On 21/12/14 09:47, big stone wrote:

that I hope may help end-user/students popularity [2]
[2] http://db-engines.com/en/ranking_trend

The methodology used by that site is tilted in favour of big data, and
complex databases. Consequently, even if there are ten million SQLite
databases for every non-SQLite database, SQLite won't rank very high.

SQLite shines something that is created for a one time use, and then can
be deleted, because it is no longer needed. Which is not to say that
SQLite is not a good database engine. But for quick and dirty and work,
SQLite is more suitable than Oracle, MySQL, Microsoft SQL Server, or
PostgreSQL. (Most databases are created for a one time use, where quick
and dirty is the most important criterion. Then, because of their
usefulness, they are re-used, and made even more complex, and relied
upon for more things. Until the original database has become "mission
critical", without anybody noticing it. Fortunately for all, SQLite can
scale to that usage, without undue damage.)

sqlite4 is dead because sqlite3 did progress quicker than expected ?
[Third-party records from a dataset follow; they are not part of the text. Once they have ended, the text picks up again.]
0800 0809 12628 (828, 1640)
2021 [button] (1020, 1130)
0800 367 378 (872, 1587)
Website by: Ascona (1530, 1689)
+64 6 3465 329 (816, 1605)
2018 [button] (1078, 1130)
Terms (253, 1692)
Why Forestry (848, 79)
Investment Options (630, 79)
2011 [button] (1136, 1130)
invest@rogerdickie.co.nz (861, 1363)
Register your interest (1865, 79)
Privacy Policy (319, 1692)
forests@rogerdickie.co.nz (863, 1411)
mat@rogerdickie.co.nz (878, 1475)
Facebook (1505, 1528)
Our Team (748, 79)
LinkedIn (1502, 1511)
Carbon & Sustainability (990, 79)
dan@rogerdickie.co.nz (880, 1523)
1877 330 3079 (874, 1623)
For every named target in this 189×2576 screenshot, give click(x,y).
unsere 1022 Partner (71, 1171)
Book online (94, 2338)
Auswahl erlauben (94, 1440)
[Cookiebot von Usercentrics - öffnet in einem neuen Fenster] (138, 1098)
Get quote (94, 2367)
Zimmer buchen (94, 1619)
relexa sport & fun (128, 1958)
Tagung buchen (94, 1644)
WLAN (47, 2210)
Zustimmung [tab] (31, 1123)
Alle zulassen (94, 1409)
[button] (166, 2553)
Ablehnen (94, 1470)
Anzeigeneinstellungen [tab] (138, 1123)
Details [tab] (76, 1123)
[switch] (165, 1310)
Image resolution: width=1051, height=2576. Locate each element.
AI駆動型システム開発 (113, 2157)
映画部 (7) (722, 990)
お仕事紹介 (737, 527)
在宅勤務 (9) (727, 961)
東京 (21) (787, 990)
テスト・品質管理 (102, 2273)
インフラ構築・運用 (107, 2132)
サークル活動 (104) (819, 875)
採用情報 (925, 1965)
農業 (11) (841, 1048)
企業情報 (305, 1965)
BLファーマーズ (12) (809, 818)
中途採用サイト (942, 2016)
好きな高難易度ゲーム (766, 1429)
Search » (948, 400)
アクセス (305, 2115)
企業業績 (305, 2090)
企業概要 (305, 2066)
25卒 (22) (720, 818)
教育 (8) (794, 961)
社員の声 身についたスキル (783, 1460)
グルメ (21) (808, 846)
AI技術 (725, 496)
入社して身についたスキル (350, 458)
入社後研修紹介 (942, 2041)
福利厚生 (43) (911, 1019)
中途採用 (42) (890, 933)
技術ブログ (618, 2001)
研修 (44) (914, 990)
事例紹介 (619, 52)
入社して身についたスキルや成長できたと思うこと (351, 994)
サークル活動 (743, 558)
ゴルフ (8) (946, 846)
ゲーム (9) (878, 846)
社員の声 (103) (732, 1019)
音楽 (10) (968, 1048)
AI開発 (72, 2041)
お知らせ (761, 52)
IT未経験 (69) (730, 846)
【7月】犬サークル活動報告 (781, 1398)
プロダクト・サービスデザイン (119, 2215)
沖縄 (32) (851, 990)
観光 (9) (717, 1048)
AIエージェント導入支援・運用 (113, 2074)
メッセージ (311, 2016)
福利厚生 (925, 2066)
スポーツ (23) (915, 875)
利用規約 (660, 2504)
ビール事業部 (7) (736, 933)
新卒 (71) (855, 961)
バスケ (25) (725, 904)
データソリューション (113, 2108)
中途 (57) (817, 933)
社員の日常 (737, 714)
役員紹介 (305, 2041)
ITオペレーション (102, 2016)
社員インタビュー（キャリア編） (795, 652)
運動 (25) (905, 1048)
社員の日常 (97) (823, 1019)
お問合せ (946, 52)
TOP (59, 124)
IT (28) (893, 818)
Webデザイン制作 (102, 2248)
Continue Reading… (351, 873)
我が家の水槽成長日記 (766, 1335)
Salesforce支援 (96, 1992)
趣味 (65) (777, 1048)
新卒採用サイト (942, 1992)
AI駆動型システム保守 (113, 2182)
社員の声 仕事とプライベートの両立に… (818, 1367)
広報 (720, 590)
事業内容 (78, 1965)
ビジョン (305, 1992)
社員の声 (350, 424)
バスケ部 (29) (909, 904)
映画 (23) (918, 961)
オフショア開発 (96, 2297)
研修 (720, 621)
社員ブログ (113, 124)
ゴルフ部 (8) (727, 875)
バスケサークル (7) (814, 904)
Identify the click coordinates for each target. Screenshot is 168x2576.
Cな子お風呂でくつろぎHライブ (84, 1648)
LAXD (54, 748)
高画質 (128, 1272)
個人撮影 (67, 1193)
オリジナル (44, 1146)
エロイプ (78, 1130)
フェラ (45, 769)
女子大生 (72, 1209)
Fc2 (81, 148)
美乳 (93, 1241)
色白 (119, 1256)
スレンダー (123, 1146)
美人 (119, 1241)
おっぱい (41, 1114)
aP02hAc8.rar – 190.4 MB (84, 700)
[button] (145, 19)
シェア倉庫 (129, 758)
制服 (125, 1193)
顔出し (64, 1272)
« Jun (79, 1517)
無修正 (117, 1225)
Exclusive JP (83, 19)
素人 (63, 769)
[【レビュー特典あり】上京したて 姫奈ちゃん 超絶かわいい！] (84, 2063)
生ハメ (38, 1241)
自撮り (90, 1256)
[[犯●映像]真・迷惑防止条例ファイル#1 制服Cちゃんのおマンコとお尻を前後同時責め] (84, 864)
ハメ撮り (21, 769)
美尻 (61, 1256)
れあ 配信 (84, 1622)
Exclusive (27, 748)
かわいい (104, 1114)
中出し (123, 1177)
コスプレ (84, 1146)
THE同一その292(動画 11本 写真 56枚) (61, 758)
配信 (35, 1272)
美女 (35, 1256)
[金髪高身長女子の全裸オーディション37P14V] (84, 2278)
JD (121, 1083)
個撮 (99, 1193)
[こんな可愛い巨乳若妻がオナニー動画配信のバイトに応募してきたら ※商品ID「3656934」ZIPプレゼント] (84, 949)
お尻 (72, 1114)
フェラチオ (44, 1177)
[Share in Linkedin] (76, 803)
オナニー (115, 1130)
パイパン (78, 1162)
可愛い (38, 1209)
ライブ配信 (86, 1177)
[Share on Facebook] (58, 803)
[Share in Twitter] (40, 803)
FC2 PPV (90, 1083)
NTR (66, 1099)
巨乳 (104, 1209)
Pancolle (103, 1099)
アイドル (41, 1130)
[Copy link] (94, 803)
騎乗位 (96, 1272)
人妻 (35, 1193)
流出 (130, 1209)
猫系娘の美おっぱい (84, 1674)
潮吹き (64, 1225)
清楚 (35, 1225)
From reading the blogs, etc, SQLite4 is "experimental" and to be used
only when you don't object to losing everything --- OS, database,
applications, hardware --- on your system, and everything that is
networked to it, and all backups made since the dawn of the computer age.

Those same sources imply that things that work, are useful, and _will
not break_ existing setups, will be migrated to SQLite 3.x.